Un recente studio ha sollevato l’ipotesi che le pandemie che hanno colpito l’antica Roma, causando perdite di vite umane considerevoli, siano state inaugurate da ondate di freddo estremo. I ricercatori hanno analizzato sedimenti nel Golfo di Taranto, rivelando una correlazione sorprendente tra i periodi di variazione climatica e le tre più grandi pandemie dell’epoca romana.
Il co-leader dello studio, Kyle Harper, storico romano dell’Università dell’Oklahoma, suggerisce che la scossa al sistema climatico ha avuto impatti significativi sugli agenti patogeni, sugli ecosistemi e sulle società umane. La ricerca si basa su dati climatici raccolti da nuclei di sedimenti, permettendo una ricostruzione delle condizioni atmosferiche dall’anno 200 a.C. al 600 d.C.
Gli esperti hanno identificato periodi di freddo intenso, come quello tra il 160 e il 180 d.C., che coincisero con pandemie storiche come la peste antonina. Altri episodi freddi, tra cui quello tra il 245 e il 275 d.C., si sovrappongono alla peste di Cipriano. Infine, una terza ondata di freddo dopo il 500 d.C. è stata collegata alla peste di Giustiniano.
La co-leader dello studio, Karin Zonneveld, paleoceanografa dell’Università di Brema, ha utilizzato indizi nei sedimenti, come il vetro vulcanico e i dinoflagellati, per risalire agli anni specifici. I dinoflagellati, sensibili a temperatura e precipitazioni, hanno fornito dati preziosi sulla climatologia dell’epoca.

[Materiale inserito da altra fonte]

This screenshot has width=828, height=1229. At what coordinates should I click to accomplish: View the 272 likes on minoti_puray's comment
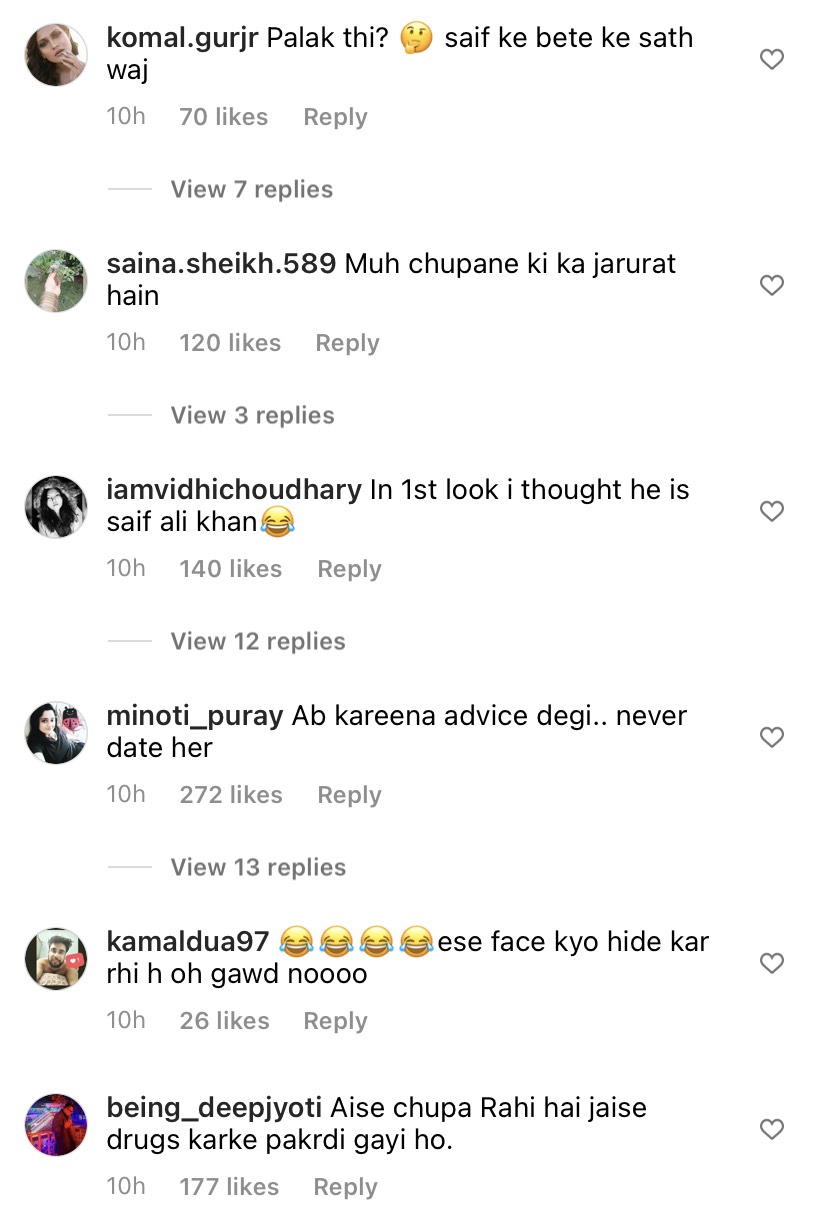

Questo collegamento tra climi freddi e pandemie suggerisce che le popolazioni dell’antica Roma, basate sull’agricoltura, potrebbero aver sperimentato difficoltà nella produzione di raccolti durante periodi freddi, aumentando la vulnerabilità alle malattie. I ricercatori intendono ora confrontare i dati del nucleo di sedimenti con altri dati climatici e archeologici per approfondire la comprensione di questa relazione intricata tra clima e salute umana nel passato.
Per ulteriori dettagli, la ricerca è stata pubblicata sulla rivista Science Advances.